Measuring Internet Routing from the Most Valuable Points
Thomas Alfroy, Thomas Holterbach, Thomas Krenc, KC Claffy, Cristel Pelsser
TL;DR
The paper addresses the challenge that data from thousands of BGP vantage points (VPs) in RIPE RIS and RouteViews grow quadratically in volume, making analysis costly and prone to redundancy. It introduces MVP, a general redundancy-aware framework that quantifies how similar VP observations are and selects a subset of VPs that minimizes redundancy while preserving analytical utility across multiple routing analyses. MVP demonstrates improved coverage and accuracy for four canonical tasks (AS relationship inference, AS rank, hijack detection, and routing detours) using the same data volume, and it shows substantial positive impact when re-applying to prior studies. Deployed as bgproutes.io, MVP offers a scalable, data-driven approach to VP selection that can reduce processing costs and enable broader, more reliable Internet routing measurements, with potential applicability to other data-collection ecosystems.
Abstract
While the increasing number of Vantage Points (VPs) in RIPE RIS and RouteViews improves our understanding of the Internet, the quadratically increasing volume of collected data poses a challenge to the scientific and operational use of the data.

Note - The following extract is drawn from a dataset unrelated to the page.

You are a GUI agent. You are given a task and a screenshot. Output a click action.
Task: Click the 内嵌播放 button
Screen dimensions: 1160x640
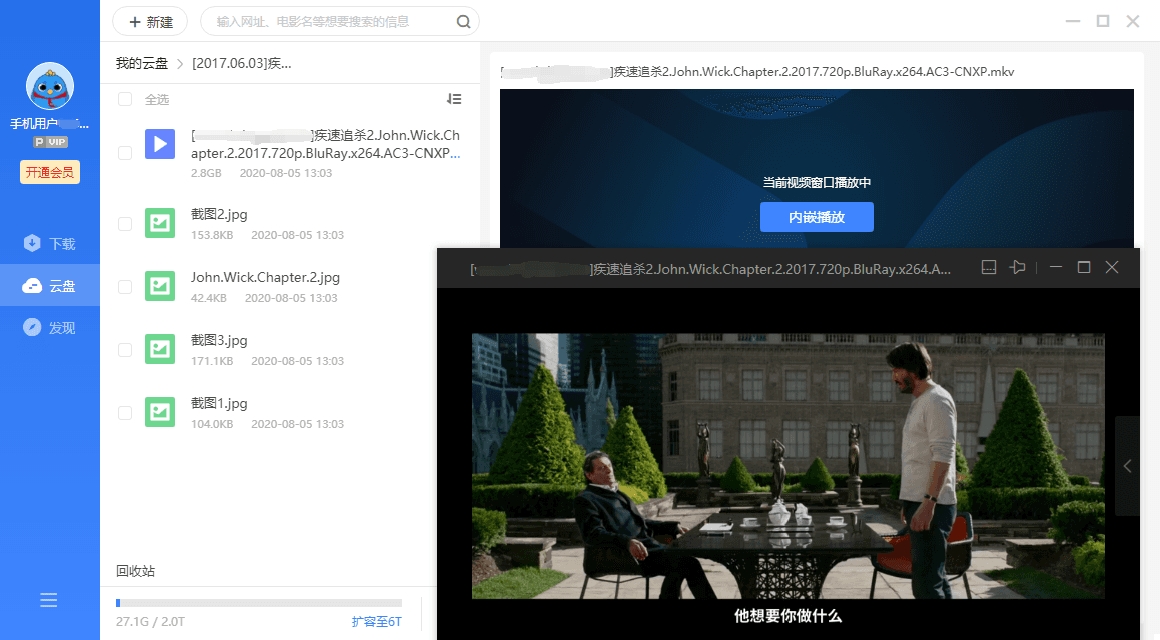click(816, 217)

The design and implementation of BGP and BGP data collection systems lead to data archives with enormous redundancy, as there is substantial overlap in announced routes across many different VPs. Researchers thus often resort to arbitrary sampling of the data, which we demonstrate comes at a cost to the accuracy and coverage of previous works. The continued growth of the Internet, and of these collection systems, exacerbates this cost. The community needs a better approach to managing and using these data archives. We propose MVP, a system that scores VPs according to their level of redundancy with other VPs, allowing more informed sampling of these data archives. Our challenge is that the degree of redundancy between two updates depends on how we define redundancy, which in turn depends on the analysis objective. Our key contribution is a general framework and associated algorithms to assess redundancy between VP observations. We quantify the benefit of our approach for four canonical BGP routing analyses: AS relationship inference, AS rank computation, hijack detection, and routing detour detection. MVP improves the coverage or accuracy (or both) of all these analyses while processing the same volume of data.